Les deux autres secteurs dans lesquels nous intervenons sont le Gas&Power, qui fournit aux entreprises une électricité notamment bas carbone, véritable pont vers la transition, et des lubrifiants indispensables au rendement des éoliennes, par exemple. Sans négliger la mobilité électrique et le stockage électrique, après l'acquisition de Sonnen. Une attention particulière mérite le photovoltaïque ».

Dans quel sens?

"Comme Shell Italie nous avons de nouveaux projets en cours pour 1 Gigawatt dans les 5 prochaines années. Considérez que le plan national italien prévoit de porter la capacité photovoltaïque de 20 à 50 GigaWatt d'ici 2030. Pour un bond en avant de ces proportions les panneaux sur les toits ne suffisent pas et il faut plutôt de grands systèmes au sol, mais celles-ci sont freinées par des politiciens hésitants face à une éventuelle réduction des surfaces agricoles. Concrètement, 2020 MW ont été autorisés en 500 : 480 sur les terres agricoles, dont 240 contestés par le conseil des ministres et il nous faut plutôt des certitudes et des procédures rapides. Avec cette étape, nous avons calculé qu'en 2030 nous n'aurons plus que 6 GW supplémentaires installés au lieu des 30 GW indiqués par le Plan National ».

L'impact du Covid s'est également fait sentir sur le pétrole et une réunion de l'Opep est prévue dans la semaine pour faire le point sur les réductions de production. Quelles prédictions avez-vous envie de faire sur l'évolution des prix du pétrole ?

"Les prix du pétrole seront affectés par la durée et la profondeur de la crise de consommation générée par la pandémie. Cependant, nous sommes conscients, comme Shell mais je dirais maintenant dans le monde entier, que la transition énergétique a commencé. Elle sera longue, complexe, nécessitera d'énormes investissements et modifiera les modèles d'affaires et de consommation, rendant indispensable la coexistence de différentes sources d'énergie. Mais nous devons être résilients et ne prenez pas l'excuse des bas prix du pétrole pour ralentir la course. Au contraire, nous devons trouver les outils pour l'accélérer. Et je voudrais terminer avec deux bonnes nouvelles ».

Lequel?

"Le premier concerne la prise de conscience par le gouvernement italien de la nécessité de travailler sur le captage du CO2. Le choix du Ravenna Campus est une bonne nouvelle, excellence industrielle italienne, pour l'utilisation des gisements épuisés de l'Adriatique à des fins de stockage du carbone.

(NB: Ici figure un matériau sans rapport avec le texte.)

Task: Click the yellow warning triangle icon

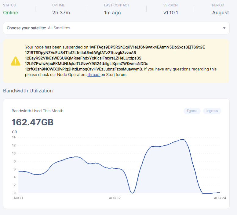Action: tap(16, 61)
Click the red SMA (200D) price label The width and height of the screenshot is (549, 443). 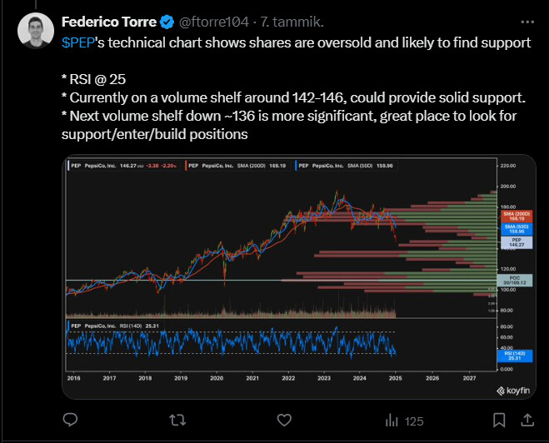point(517,216)
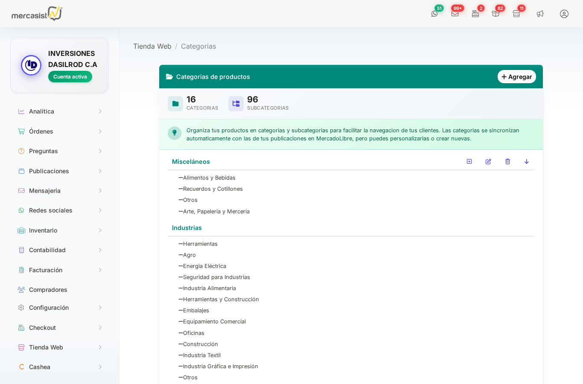This screenshot has width=583, height=384.
Task: Click the Agregar button
Action: click(516, 77)
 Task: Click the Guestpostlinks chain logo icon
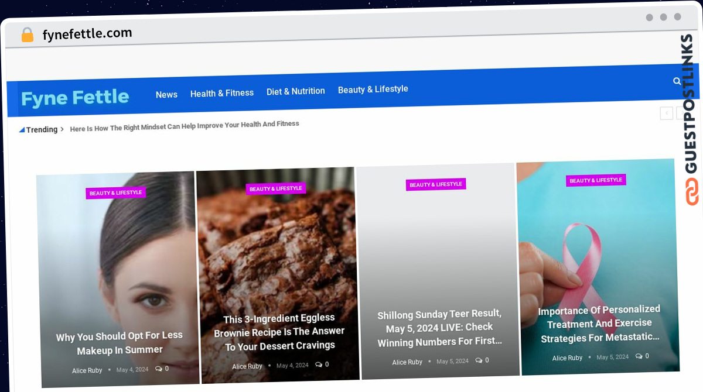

L'autre concerne Eni. Le choix de la réorganisation de l'organisation avec deux divisions rapportant directement au PDG Claudio Descalzi - l'une pour les activités fossiles, l'autre pour les énergies renouvelables et la chimie verte - a été un choix courageux en avance sur son temps, innovant par rapport à ses concurrents. Le groupe Shell a annoncé le projet Reshape au marché mais donnera des indications sur la façon dont nous allons nous réorganiser à la fin de l'année".